Then I looked at who Jolder was in the cut scene, and begun to smirk. By blind luck, my character somewhat looks like Jolder. I was surprised Saladin wasn’t having a mental breakdown, sure he had seen her die and yet here she stood in front of him. Oh well, pretending to be a dead person happens, it’s just bad luck.

Destiny, Activision

Destiny, Activision

Destiny, Activision

Destiny, Activision

I don’t know about that Saladin. I’m pretty immortal since I got back from blowing myself up. 

Anyway, it was time to strike at the core. However, we needed to know the weakness on The Fallen’s hold on SIVA. Fortunately, one of the Lords were doing research on Mars and didn’t delete the data before getting himself killed. So it’s off to download the data, likely forget to delete it ourselves, and let the local librarian study the files for a weakness. Hopefully the Cabal (who was squatting at the base I had to raid to find it) didn’t notice the data themselves. Phew.

It’s then it strikes me. I kept working out where I had heard Saladin’s voice. If he was in an earlier scene in the game, in a film or maybe was in one of those cheesy cheap adverts that make the rounds on Youtube every so often. Humorously enough, it was the same voice actor as Reaper from Overwatch, and sounds only marginally less grim-dark. So I had a chuckle at that.

So I got word back of where the weakness was. Unsurprisingly, it was right in the replication chamber. You know, the one that took 99 lives to seal. I guess somehow things are different with me doing it in contrast to the Iron Lords?
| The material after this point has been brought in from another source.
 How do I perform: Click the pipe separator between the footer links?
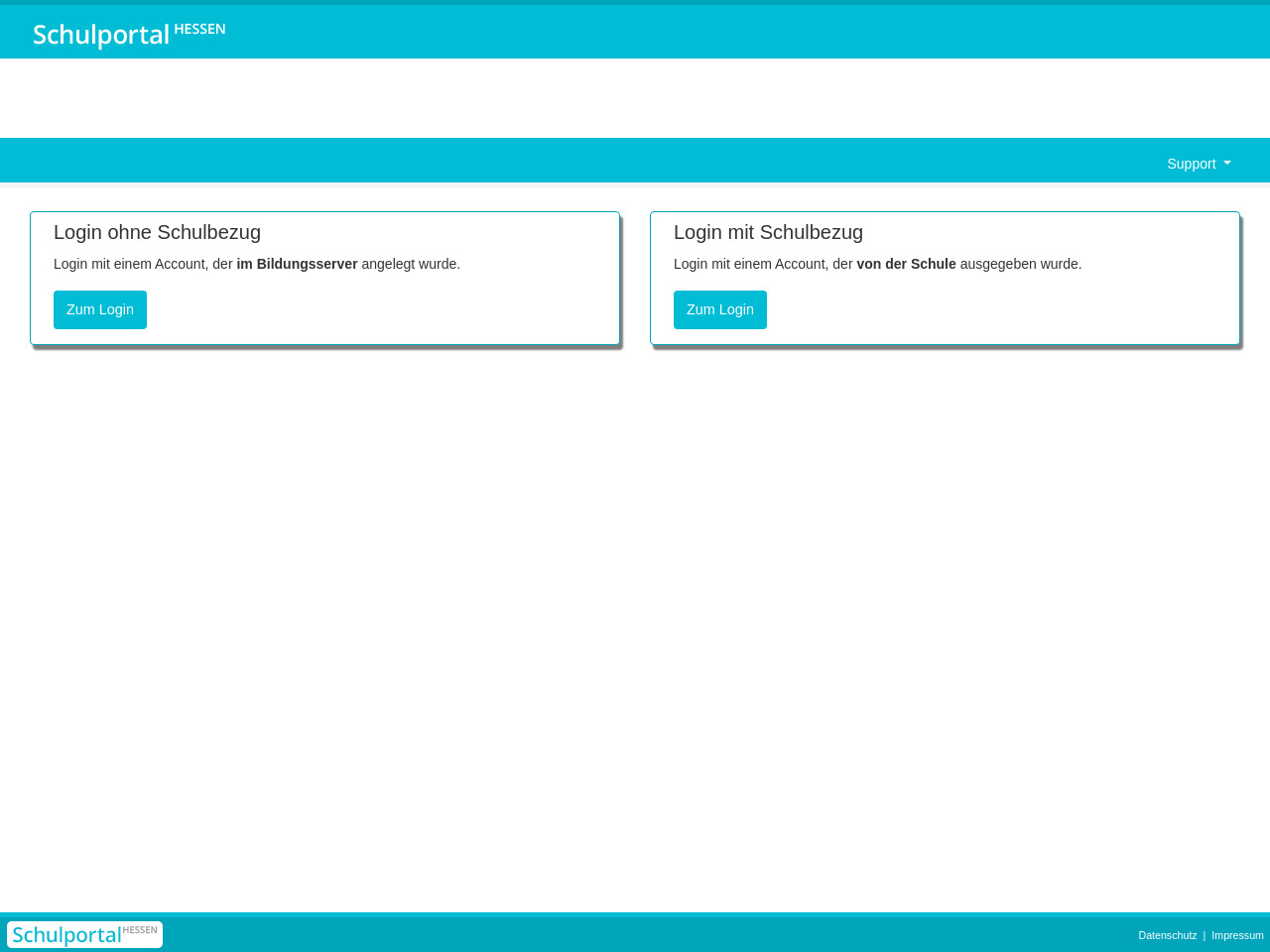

I’m never quite sure if Bungie notices the absurdity of claiming “THESE GOD-LIKE BEINGS WHO HAVE BEEN AROUND FOR HUNDREDS OF YEARS FAILED IN A GROUP OF 100, BUT YOU ALONE WILL SUCCEED!”

If reality, logic and sense was even peering over the fence into Destiny’s back-garden, I think my bones would be decorating a Fallen or Taken nest by now. Then again, I do tend to be a bit of a snob towards heroism in fiction so I might just be presenting a golden shower to people’s celebrations.

However, it isn’t as though it is a get in, get shot, bleed out sort of plan. The Splicers, who are technologically corrupted Fallen (there was a reason why I compared it to System Shock 2 specifically), have a power-source right out in the open to wreck. Although oddly, it is a power source strangely vulnerable to switching the plugs around. Which afterwards, it is strangely easy with no real resistance to just walk into the epicenter.

Destiny, Activision

Destiny, Activision

There is no context to bringing up Rasputin here, and honestly I can’t make sense of what they’re rambling about.

Then it was just about flipping on the self-destruction sequence (which the SIVA system was kind enough to leave intact for my ghost to flip on). However, this is a game so naturally there was a boss-fight. Oddly, one that required me to lug about a big ole woodsman axe to fell the half-cyborg half-Iron Lord creatures like oak. At first it was patience testing, but once I got into the rhythm of when to run and when to hide it became rather simple. I used the cunning tactics of: cut them when full on health, jump when they jump, scarper when my intestines are creeping out of my many wounds.

So a few tries later, the self-destruction trigger was live. All I then had to do was run out the front door, which was made tricky by enemies pouring in as though they all wanted front seats to the SIVA blast. It was close, so close, but I got out with my new axe. Sadly it was an axe that I wasn’t allowed to keep. That isn’t to say I came out of the destruction of the new threat empty handed though. The order of the Iron Lords may be a dying one, but that doesn’t mean they weren’t against firing up the forge for one more gift: A brand new sword.

Normally I’d grumble at being given a weapon (remember the sniper rifle at the end of the base game, and how I got rid of it because it was pretty terrible?), but surprisingly it has the highest rarity in the game. Looking at the stats, it also has pretty mean damage too. So I’ll have to give it a swing, at some throats.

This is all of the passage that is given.